Patriots coach J.T. Curtis, the nation’s second winningest coach, said winning in the largest classification won’t make this one any sweeter than the previous 26.
“We have always played such a competitive schedule,” Curtis said. “We played in 4A so many years and when I thought some of the teams in 4A were as good as any in the state. So playing in a big arena against really good teams is not new to us. We certainly have respect for Jesuit. It’s nothing new to us, but it’s certainly going to be a challenge.”
When Southern Lab football coach Nick Mitchell looks at the playoff brackets and sees the teams still remaining, there’s gleam in his eye.
Three of the Kittens’ nondistrict opponents, a district foe and scrimmage partner are still alive for their respective state championships, led by University High in the Division II title game.
What it did was reinforce Mitchell’s belief in preparing his talented team against some of the state’s best competition and the payoff comes at 10 a.m. Friday when No. 5 Southern Lab (8-5) encounters No. 6 Ouachita Christian (10-3) for the Division IV state crown.
“Four years ago our vision was to make sure we provided the kids with the opportunity to play the best football against the best competition,” Mitchell said. “If that meant extending outside of the local area into some of the tradition-rich areas of the state, that was part of the plan.”
For the second straight year Southern Lab sacrificed a potentially sparkling record for a road less traveled with five losses in their first six games.
Included in that group were setbacks against U-High, Plaquemine (4A semifinalist) and Amite (3A semifinalist), while the Kittens defeated District 6-1A rival Kentwood (1A semifinalist) and battled West St. John (1A semifinalist) in a spring scrimmage.
“It speaks volumes of the dedication of our kids,” Mitchell said. “The buy-in has been tremendous. Whatever we placed in front of them, whether they liked it or not, they did it. We played against bigger, stronger and faster teams. It put us in position where we are today.”
For the third straight year Southern Lab and OCS cross paths, but this time it’s in the state final where the Kittens are appearing for the first time since 2000. They last won a state title in 1996.
With consecutive state titles to its credit, OCS had designs on a three-peat last season until Southern Lab traveled to Monroe and came away with a 20-14 upset quarterfinal victory.
“They’re a different team, and so are we,” Mitchell said. “I’m sure there are some emotions they’re holding on to from last year they’ll bring into the game, but our emotions will be pretty high also.”

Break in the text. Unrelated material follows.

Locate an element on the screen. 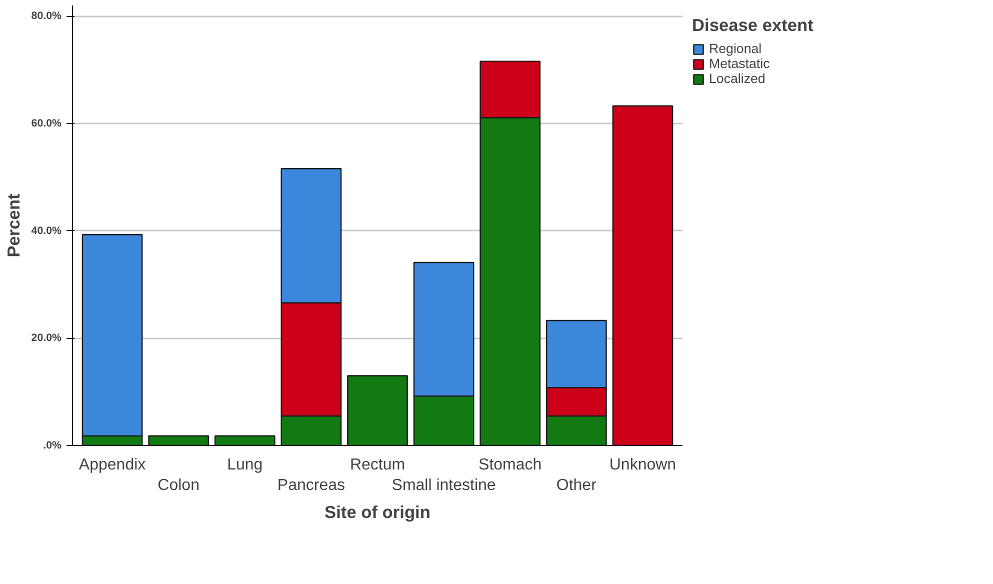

OCS’ offense has relied on the passing of Chance Clowers, who has completed 156 of 266 passes for 2,366 yards with 29 TDs and eight interceptions.
Linebackers Dorien Welch and Javahn Ferguson lead Southern Lab’s defense with 169 and 138 tackles, respectively, while cornerback Jonard Robinson has 12 interceptions and 21 pass break-ups.
Offensively, the Kittens follow the lead of quarterback Bladrick Veal (125 of 220, 1,857 yards, 20 TDs) and running back Darbbeon Profit (213, 1,744, 15 TDs).
“I do not think playing in the Superdome will take their minds off the game,” Mitchell said. “When you can line up and play against some of the teams we’ve played, for us this is another football game. Yes, it’s for the trophy but it’s another game.”